Apakah kedua orang tua itu tidak sadar bahwa secara langsung atau tidak merekalah
yang menyebabkan kedurhakaan anaknya?
Maka marilah kita simak kedua kisah berikut:
A. Kisah Dua
Kedurhakaan
Dikisahkan pada jaman Khalifah Umar Ibn Khaththab radhiyallahu ‘anhu memerintah dunia Islam, ada seorang ayah yang
mengadu kepada Sang Khalifah tentang kedurhakaan anaknya. Setelah Sang Ayah
mencurahkan hatinya kepada Sahabat Umar, lalu beliau radhiyallahu ‘anhu menasehati anak tersebut dengan panjang lebar.
Setelah selesai menasehati sang anak, kemudian sang anak ganti bertanya,
“Wahai Amirul Mukminin, bolehkah saya bertanya?”
“Silahkan,” Jawab Umar ibn Khaththab radhiyallahu
‘anhu
“Anda dari tadi menasehati saya tentang kewajiban saya
sebagai anak. Adakah hak saya?”
“Ada, hak kamu sebagai
anak atas orang tuamu ada tiga: (1) memberikan kamu nama yang baik; (2)
mengajarkan Al-Qur’an; (3) memilihkan ibu yang baik untuk anak-anakmu.” jawab
Umar.
“Wahai Amirul Mukminin, Ayahku tidak melakukan ketiganya. Dia memberikanku
nama Ju’la (kecoak); dia tidak pernah
mengajarkanku Al-Qur’an; dan dia menikah dengan budak padahal dia orang merdeka
dan bisa memilih wanita yang lebih cantik dan mulia.” Jawab Sang Anak.
Amirul Mukminin pun langsung merah padam dan berbalik arah kepada ayah
sang anak seraya berkata, “Hai Orang Tua, benarkah? Kalau demikian, kamu telah
durhaka sebelum anakmu durhaka!”
B. Mendapat Musibah
yang Sama
Dikisahkan pada jaman dahulu ada seorang anak yang durhaka luar biasa
kepada ayahnya. Suatu saat Sang Anak ingin menyembelih anaknya. Sang Anak pun
membawa pisau dan menggiring ayahnya ke suatu tempat. Sebelum Sang Anak
menyembelihnya, ayahnya pun berkata
“Wahai anakku, kalau kamu ingin menyembelihku. Sembelihlah di batu itu!”

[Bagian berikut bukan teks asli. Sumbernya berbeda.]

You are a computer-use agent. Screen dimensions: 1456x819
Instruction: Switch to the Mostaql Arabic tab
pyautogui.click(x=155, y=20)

“Kenapa harus memilih di situ, toh sama saja antara situ dan
di sini!” hardik Sang Anak.
“Tahukah kamu? bahwa aku dulu juga menyembelih ayahku, dan di
situlah dia kusembelih!”
Subhanallah, Maha Suci
Allah dari segala kekurangan terhadap apa yang mereka perbuat. Allah memberikan
kita pelajaran dan hikmah dari kedua kisah itu, agar kita tidak menjadi orang
yang durhaka kepada kedua orang tua kita dan juga agar kita tidak berbuat
durhaka kepada “anak-anak kita” kelak.
Hai para calon ibu, akankah kau masih membuka auratmu? akankah kau masih
berangan-angan kosong dalam benakmu? padahal kau akan menjadi tauladan dan
memegang peranan penting bagi pendidikan anak-anakmu.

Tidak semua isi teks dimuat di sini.